Saturday, December 16, 2023

How Did Your ALCO Model Hold Up?

My firm did a sample data run for a client that included all commercial banks in NY, NJ, PA, and MD between $500 million and $1.5 billion in total assets to see how various banks did in balance sheet and income statement ratios during the course of the Fed tightening run from year end 2021 until the third quarter 2023. Some interesting insights relating to their 1-year cumulative repricing gap that the banks reported on their call reports:

  • At 12/31/21, of the 68 banks that met the criteria, only 10, or 15% had a 1-year cumulative negative gap. This is defined as rate sensitive assets (assets that are expected to mature or reprice within 1 year) less rate sensitive liabilities (liabilities that are expected to mature or reprice within 1 year). If rates went up, so the theory goes, the 85% of banks with a positive 1-yr cumulative gap, should see net interest margin go up as assets reprice faster than liabilities. This made sense because the Fed Funds Rate at this time was 0-25 bps and bankers positioned their balance sheets accordingly.
  • At 12/31/22, after 450 bps of Fed rate hikes, 48 of the 68 banks, or 71%, had a better net interest margin for the quarter ended 12/31/22 than the quarter ending 12/31/21. Since 85% of them had positive one-year cumulative gaps, their ALCO assumptions mostly worked.
  • At 9/30/22, only 13 banks, or 19% showed a negative one-year cumulative gap. Meaning 81% thought their net interest margin would increase in a rising rate environment. Between 9/30/22 and 9/30/23, 53 banks, or 78%, had a lower net interest margin. How could their ALCO assumptions be so wrong?
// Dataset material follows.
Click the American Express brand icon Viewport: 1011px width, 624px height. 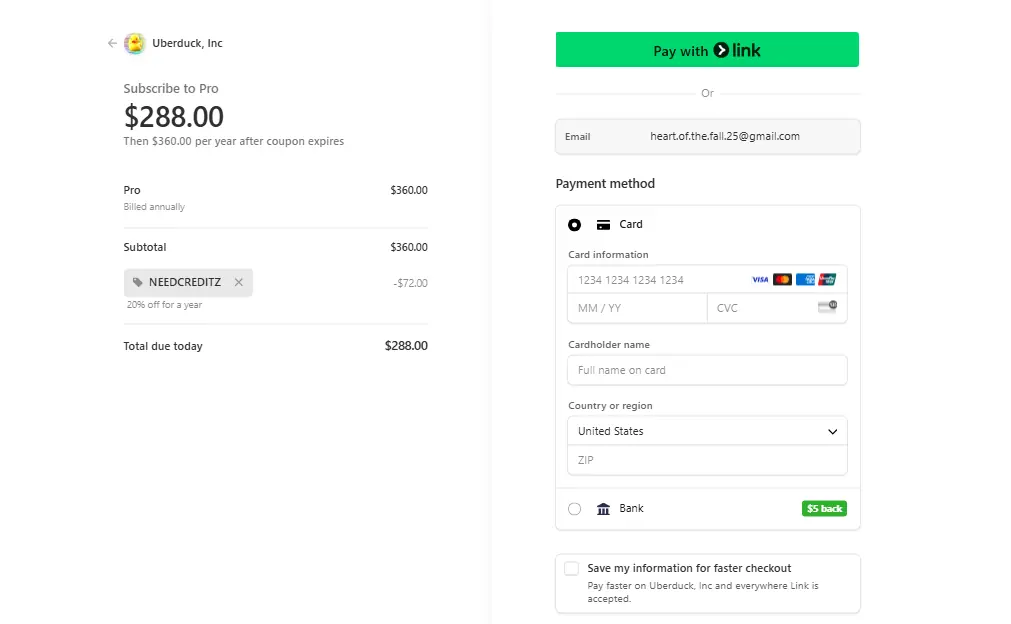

  • By 9/30/23, the 1-year negative cumulative gap had nearly tripled to 30, or 44%. Interesting because the Fed Funds Rate was zero-25bps at 12/31/21 and almost everyone knew rates would inevitably go up. It makes sense that so few considered themselves liability sensitive at 12/31/21. I'm actually surprised so few (44%) consider themselves negatively gapped right now. Declining rates are far more likely than rising rates. The most recent Fed dot plot predicts Fed Funds declining in 2024.

When I asked my colleagues what they thought, here is what a couple of them had to say:

If I recall from my ALCO committee days… ALCO models largely did not rate shock 450-500 points and if they did, that type of move seemed quite far out of the realm of possibilities.  In a 200-300 model, spreads would have mostly held up. My guess is that the duration of money market accounts in most ALCO models were in the 3-6 year time frame but when rates went up 500 points in the real world, these longer duration "core deposits" actually left the bank or repriced much faster than anticipated as banks worked to retain these accounts.  Also, many banks were using CDs to retain these accounts and shifting deposits out of these longer duration products into 6-12 month CDs shortened the liability duration averages (in models) and increased the liability sensitive nature of most banks.
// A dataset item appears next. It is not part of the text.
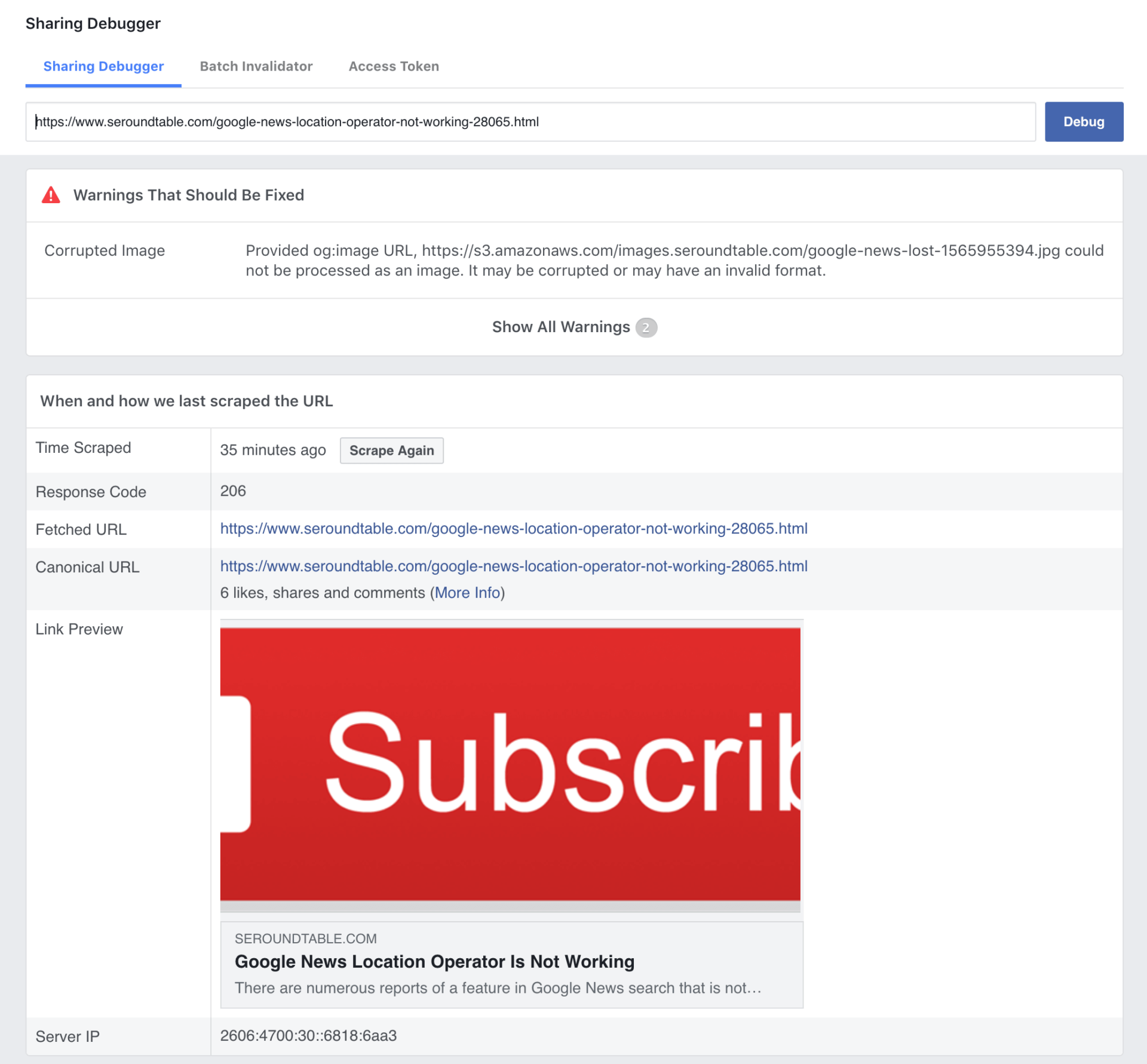The width and height of the screenshot is (1147, 1064).
Task: Click the Sharing Debugger page title
Action: (93, 23)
Deposit duration assumptions in ALCO models built for 'normal' markets simply did not hold up in recent quarters.

~ Ben Crowley, Managing Director, The Kafafian Group, Inc.
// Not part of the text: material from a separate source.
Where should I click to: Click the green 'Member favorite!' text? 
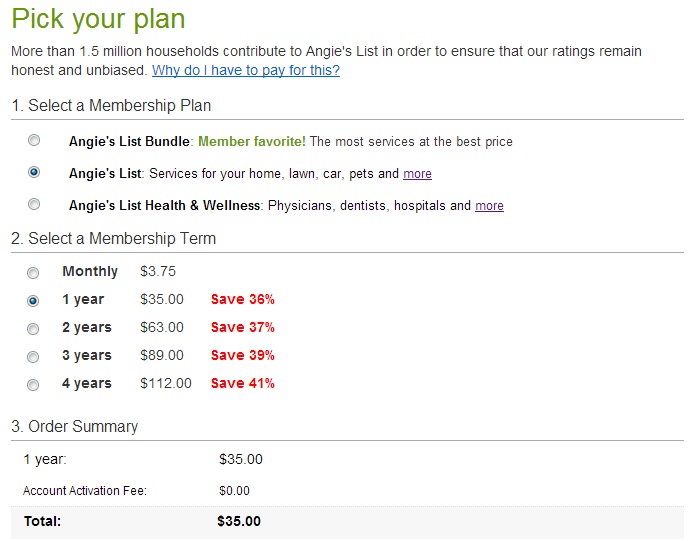tap(251, 142)
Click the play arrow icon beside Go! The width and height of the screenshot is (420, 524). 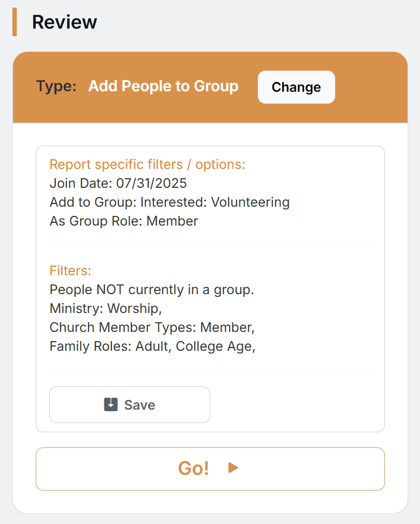point(233,468)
I think bankers overestimated the loyalty of their depositors following the pandemic & PPP, coupled with a sustained low rate/high liquidity environment. These factors led to a false sense of security that low-cost deposits were there to stay. When the national and super regional banks began raising rates they were reluctant to follow – until it was too late. They quickly learned that customers were not loyal and deposit attrition happened so fast that they had to raise rates more aggressively than anticipated to retain remaining deposits and attract funds to replace what they had lost.  

Service is important. But you still have to price competitively.

~ Chris Jacobsen, Managing Director, The Kafafian Group, Inc.